One form of personal health data
that has created controversy over the past 60 years is that of the collection
and storage of human tissue and cells. This biobanking is a means by which
medical researchers can procure human tissue, extract the cells, and store them
for an indefinite period for further research. The cells that led to the
development of standard cell culture and biobanking principles were named HeLa
– but the origin of these cells was far less well-defined until recently. At
the completion of medical school, I moved to Baltimore, Maryland where I joined
the head & neck tumor immunology lab at the University of Maryland Medical
Center. I had the distinct privilege of working under a fellow African-American
physician. The late Dr. Duane Sewell, a surgeon and researcher, happened to know
a member of the family from which the HeLa cells were derived. It wasn’t until
recently that I read The Immortal Life of Henrietta Lacks, but it is a story that I will never forget.
Henrietta Lacks
Johns Hopkins Hospital was
originally founded as a charity hospital for the sick and poor and as such, was
built in the underserved community of East Baltimore. At the time, it was the
only hospital for miles that treated black patients. Johns Hopkins has always
been one of the leading research institutions in the U.S. and one area of
research emphasis during the late 1940s was that of gynecologic research. Dr.
Richard TeLinde was a leader in treating gynecologic cancers, but considered to
be radical in his approach. For instance, he (correctly) postulated that
carcinoma in situ, a form of cellular atypia that has not penetrated beyond the
confines of its normal environment (basement membrane), was in fact, a
premalignant lesion that progressed to invasive carcinoma. At the time,
invasive cervical cancer was treated with radical excision of the cervix and
uterus, whereas carcinoma in situ was treated as normal tissue (surveillance).
Dr. TeLinde sought to definitively characterize the link between carcinoma in
situ and invasive carcinoma, and as such, employed the services the head of
tissue culture at Johns Hopkins, Dr. George Gey. At the time, the two felt that
if they could establish an immortal cell line from cancerous cervical tissue,
they could study the differences between cancerous and healthy cervical tissue
with much more ease. They hoped to one day determine the natural course of
cervical cancer, and maybe one day find a cure.3
In the winter of 1951, an
African-American woman by the name of Henrietta Lacks presented to Johns
Hopkins complaining of a pelvic mass and hematuria (blood in her urine).
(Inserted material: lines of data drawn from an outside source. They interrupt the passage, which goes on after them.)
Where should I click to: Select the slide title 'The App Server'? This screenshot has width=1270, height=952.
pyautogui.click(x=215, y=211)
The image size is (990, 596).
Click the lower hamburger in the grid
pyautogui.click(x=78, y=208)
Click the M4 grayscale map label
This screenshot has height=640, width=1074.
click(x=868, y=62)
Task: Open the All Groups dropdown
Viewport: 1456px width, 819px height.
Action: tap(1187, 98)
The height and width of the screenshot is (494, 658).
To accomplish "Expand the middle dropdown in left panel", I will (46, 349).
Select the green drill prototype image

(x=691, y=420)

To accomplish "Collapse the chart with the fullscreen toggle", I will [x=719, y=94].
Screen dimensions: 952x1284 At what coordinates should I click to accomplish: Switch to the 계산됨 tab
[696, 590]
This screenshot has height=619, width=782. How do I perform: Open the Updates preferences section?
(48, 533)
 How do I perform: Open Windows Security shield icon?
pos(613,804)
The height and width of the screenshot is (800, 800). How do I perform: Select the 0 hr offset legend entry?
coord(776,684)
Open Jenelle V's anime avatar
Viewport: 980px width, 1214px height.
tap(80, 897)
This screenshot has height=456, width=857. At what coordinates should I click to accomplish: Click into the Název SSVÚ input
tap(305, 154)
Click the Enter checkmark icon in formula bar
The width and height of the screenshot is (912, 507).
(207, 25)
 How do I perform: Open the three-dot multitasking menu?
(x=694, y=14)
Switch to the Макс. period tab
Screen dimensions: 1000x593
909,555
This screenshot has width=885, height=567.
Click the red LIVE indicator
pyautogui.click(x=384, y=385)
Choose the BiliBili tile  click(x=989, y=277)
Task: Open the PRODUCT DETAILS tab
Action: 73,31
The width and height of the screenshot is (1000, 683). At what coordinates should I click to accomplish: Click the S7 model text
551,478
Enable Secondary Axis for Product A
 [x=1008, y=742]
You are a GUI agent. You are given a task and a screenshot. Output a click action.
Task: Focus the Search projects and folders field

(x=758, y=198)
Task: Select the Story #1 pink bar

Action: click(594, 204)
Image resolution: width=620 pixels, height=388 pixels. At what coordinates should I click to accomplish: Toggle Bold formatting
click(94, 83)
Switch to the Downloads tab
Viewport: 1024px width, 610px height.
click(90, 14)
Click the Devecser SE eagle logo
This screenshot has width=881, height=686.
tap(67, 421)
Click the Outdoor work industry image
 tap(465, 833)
Henrietta was a young mother of five with a 7th grade education
level from Clover, Virginia who was the wife of a tobacco farmer. Together, the
family moved to Turner Station, Maryland (suburb of Baltimore) for better job
opportunities. At the time of presentation, Henrietta was brought to the
gynecology wing where she was place in stirrups and a biopsy of her cervix was
taken. Less than one month later, Mrs. Lacks was notified that her biopsy
specimen was positive for cervical cancer, and that she needed to return to the
hospital for treatment. On February 5th, 1951, Henrietta returned to
the hospital, was admitted to the gynecologic ward, and signed a consent that
read as follows:
“I
hereby give consent to the staff of The Johns Hopkins Hospital to perform any
operative procedures and under any anaesthetic either local or general that
they may deem necessary in the proper surgical care and treatment of: Henrietta
Lacks”3
It was during this admission that cervical tissue was removed and given
to Dr. Gey’s lab. Much to their surprise, the cancerous cells derived from
Henrietta’s tissue not only survived, but proliferated at an alarming rate. Dr.
Gey and his colleagues had just isolated the first immortal human cell line.3
Dr. Gey was so excited for his discovery and the potential benefits that
these cells might mean for biomedical research that he freely shared them with
whomever requested them. He would eventually ship these cells to labs around
the world that were interested in using them for research. Some of the early
and significant findings that resulted from research using HeLa cells include
the development of a method of cell cryopreservation (method for storage and
biobanking), the refinement and standardization of cell culture techniques and
the growth media in which they thrive, the biological components that enabled
the establishment of the field of virology, and the discovery/visualization of
the human chromosome and haplotyping, a technique that would eventually give
way to the mapping of the human genome.3
The most pressing issue during the
time of this explosion in biomedical research was an effort to end Polio.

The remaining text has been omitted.